The little brother of the SF3700 chimaera shows its face

Jun 10, 2015 17:04 GMT  ·  By

The SandForce 3000 series has been long promised by Seagate in order to replace the older SF2000 series that have been mired with problems since their inception. BSOD, freezes and even an AES encryption scandal has put Seagate in a precarious position for years until announcing in November 2013 that the company moves on to the next chapter of SSD controller development, the SandForce 3000.

Although back in 2013, Seagate announced the SF3700, which still remains a chimera, this year at Computex the company announced the more tactile SF3500 (it has been on display), considered to be the SF3700's little brother designed for enterprise market.

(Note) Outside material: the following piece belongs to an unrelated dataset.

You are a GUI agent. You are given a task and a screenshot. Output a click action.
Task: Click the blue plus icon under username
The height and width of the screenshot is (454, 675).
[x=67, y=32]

The reason for the two to be called differently doesn't only lie in marketing, as the SF3500 and SF3700 are separate dies with the SF3500 having four NAND channels whereas the SF3700 keeps the 9-channel design as announced previously. Built on the BGA - 152 NAND flash and sporting a Toshiba 15nm flash memory, the SF3500 will try to remain as cost-effective as possible, also by keeping the 4 NAND channels, and Seagate still aims to provide a strong competition to Silicon Motion.

Affordable by innovation

The new SF3500 series 4-channel die will support all classical SandForce technologies like DuraWrite, SHIELD, RAISE, but this time the SF3500 will use external DRAM for the NAND mapping table, while the SF3700 will stay true to the older SandForce controllers of using the integrated SRAM memory. Apparently, Seagate aims to reduce power and increase performance and to help system waking up faster from sleep by tapping into the larger DRAM amount available.

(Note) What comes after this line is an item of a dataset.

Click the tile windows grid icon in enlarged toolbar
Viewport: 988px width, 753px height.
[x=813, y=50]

The SF3500 unfortunately will use only RAISE 1 mode which uses one NAND die for protection against single page/block failures and not mode 1 and 2 RAISE support like the SF3700, mode 2 being able to protect against a full die failure, apparently the 9th is made just for such safety reasons.

The new SF 3000 series seems designed to resist in far better conditions than current controllers under mixed read/write workloads, and while the PCIe SSD market is fairly new and fresh, Seagate wants to quickly tap into this new market by pushing its new SF3000 generation of controllers into the very top manufacturers of PCIe SSDs.